Available 100 Gigabit CFP modules have so far achieved 10km. Now with the Effdon module a 80km reach has been demonstrated that uses 10Gbps optics and no specialist silicon.

Effdon's design is based on the 10x10 MSA (multi-source agreement). "We have managed to resolve the technology barriers - using several techniques - to get to 80km," says Eitan Efron, CEO of Effdon Networks.

There is no 100 Gigabit standard for 80km. The IEEE has two 100 Gigabit standards: the 10km long reach 100GBASE-LR4 and the 40km extended reach 100GBASE-ER4.

Meanwhile, the 100 Gigabit 10x10 MSA based on arrays of 10, 10 Gigabit lasers and detectors, has three defined reaches: 2km, 10km and 40km. At the recent OFC/NFOEC exhibition, Oplink Communication and hybrid integration specialist, Kaiam, showed the 10x10 MSA CFP achieving 40km.

Effdon has not detailed how it has achieved 80km but says its designers have a systems background. "All the software that you need for managing wavelength-division multiplexing (WDM) systems is in our device," says Efron. "Basically we have built a system in a module."

These system elements include component expertise and algorithmic know-how. "Algorithms and software; this is the main IP of the company," says Efron. "We are using 40km components and we are getting 80km."

100 Gigabit landscape

Efron says that while there are alternative designs for 100 Gigabit transmission at 80km or more, each has challenges.

A 100Gbps coherent design achieves far greater reaches but is costly and requires a digital signal processor (DSP) receiver ASIC that consumes tens of watts. No coherent design has yet been implemented using a pluggable module.

Alternative CFP-based 100Gbps direct-detection designs based on a 4x28Gbps architecture exist. But their 28Gbps lanes experience greater dispersion that make achieving 80km a challenge.

MultiPhy's MP1100Q DSP chip counters dispersion. The chip used in a CFP module achieves a 55km point-to-point reach using on-off keying and 800km for dense WDM metro networks using duo-binary modulation.

Dataset excerpt
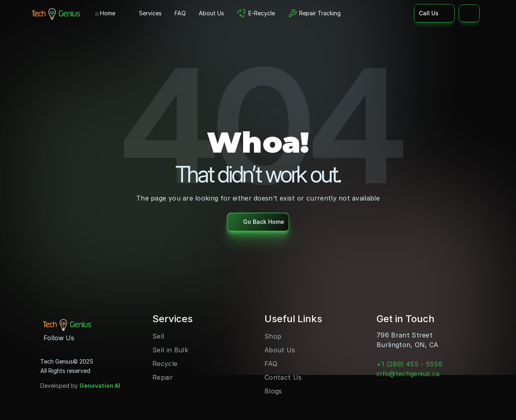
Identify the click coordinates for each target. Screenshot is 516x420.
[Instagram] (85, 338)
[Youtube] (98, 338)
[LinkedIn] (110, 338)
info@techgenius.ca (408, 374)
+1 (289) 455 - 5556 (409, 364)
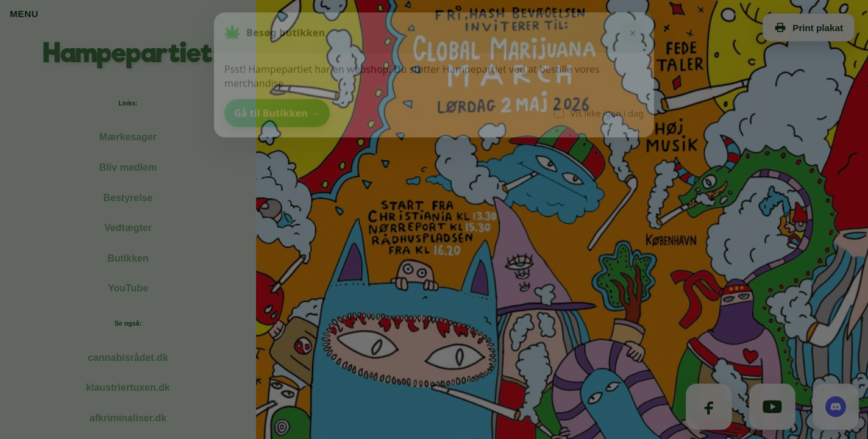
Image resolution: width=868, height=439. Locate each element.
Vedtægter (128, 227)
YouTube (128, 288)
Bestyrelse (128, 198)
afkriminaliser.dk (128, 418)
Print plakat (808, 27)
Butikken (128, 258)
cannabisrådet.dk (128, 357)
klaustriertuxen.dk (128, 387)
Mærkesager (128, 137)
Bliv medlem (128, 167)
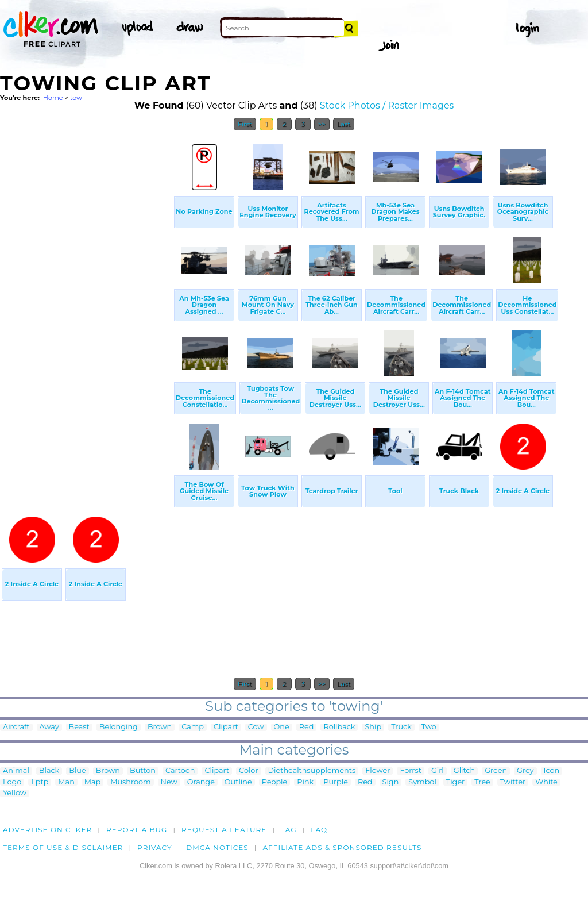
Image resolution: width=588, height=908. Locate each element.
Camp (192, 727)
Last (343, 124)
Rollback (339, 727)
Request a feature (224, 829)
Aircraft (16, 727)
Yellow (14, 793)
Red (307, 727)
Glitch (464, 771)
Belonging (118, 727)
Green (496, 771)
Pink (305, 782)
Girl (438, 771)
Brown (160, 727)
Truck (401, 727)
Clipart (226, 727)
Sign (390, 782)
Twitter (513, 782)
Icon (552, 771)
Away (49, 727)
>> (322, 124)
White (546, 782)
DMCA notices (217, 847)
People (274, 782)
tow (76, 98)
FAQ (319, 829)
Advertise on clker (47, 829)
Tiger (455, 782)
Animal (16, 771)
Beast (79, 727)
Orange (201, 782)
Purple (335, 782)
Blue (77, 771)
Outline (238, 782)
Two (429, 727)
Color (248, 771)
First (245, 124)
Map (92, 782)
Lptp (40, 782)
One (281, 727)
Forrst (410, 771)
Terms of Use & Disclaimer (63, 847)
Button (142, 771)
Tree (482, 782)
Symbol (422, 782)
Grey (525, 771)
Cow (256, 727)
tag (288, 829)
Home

◆ WORK REQUIRED: From the article above on Effdon's 100 Gigabit module, write out word for word the part from "Efron says that" up to and including "80km a challenge.".

◆ SOLUTION FOR THIS PROBLEM:
Efron says that while there are alternative designs for 100 Gigabit transmission at 80km or more, each has challenges.

A 100Gbps coherent design achieves far greater reaches but is costly and requires a digital signal processor (DSP) receiver ASIC that consumes tens of watts. No coherent design has yet been implemented using a pluggable module.

Alternative CFP-based 100Gbps direct-detection designs based on a 4x28Gbps architecture exist. But their 28Gbps lanes experience greater dispersion that make achieving 80km a challenge.